Sobre el tema, Waldo López, expresidente del Colegio de Economistas de Bolivia, sostuvo que no se puede comparar la época de la UDP con la actual situación económica. En ese periodo las Reservas Internacionales Netas (RIN) no llegaban a los $us 1.000 millones, el país estaba desbordado por la deuda externa y la hiperinflación superó el 8.000%.

López remarcó que es preocupante la recesión, pero que con la lenta apertura de la economía va a ir mejorando, pues desde su perspectiva el aparato productivo no está destrozado como en 1980, sino que estuvo paralizado debido a la pandemia.

Al respecto, Freddy García, presidente de los Productores de Maíz y Sorgo (Promasor), indicó que algunos indicadores están en rojo, pero consideró que esta crisis se la va a superar con una mayor producción en donde el Estado genera incentivos para el agro nacional.

A su vez, Jhony Mercado, expresidente del Colegio de Economistas de Bolivia, precisó que los datos macroeconómicos del país no son nada halagadores, pero que los mismos no se generaron en esta gestión, sino que en el caso de la caída de las RIN viene desde 2015, que de $us 15.000 millones bajaron a $us 6.000, mientras que el déficit fiscal en el mismo periodo era de un 3%, en 2019 subió a un 7,8%.

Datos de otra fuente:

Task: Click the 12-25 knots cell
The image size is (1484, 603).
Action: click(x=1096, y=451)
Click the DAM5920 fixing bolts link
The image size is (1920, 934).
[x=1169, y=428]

Mercado, al igual que Wilboor Brun, economista del Centro de Estudios Populi, subrayaron que no se deben confundir los escenarios económicos, pues en la década del 80 el país vivía en un conflicto social importante debido a los golpes militares.

Brun recordó que Bolivia, por sus calificaciones negativas y su gran deuda, ya no era sujeta a créditos, algo que no permitió la reactivación económica.

Eficiencia en el gasto público

Brun, lo mismo que López y Mercado, precisaron que uno de los caminos para reactivar la economía es el acceso a créditos internacionales y que el nuevo Gobierno tenga un comportamiento eficaz y racional en el gasto público para no generar un mayor déficit fiscal.

Mercado puntualizó que el gasto corriente debe ser reducido y que se debe encarar un trabajo serio para determinar qué empresas estatales son rentables y cuáles deben ser transformadas para que no sean un gasto estatal.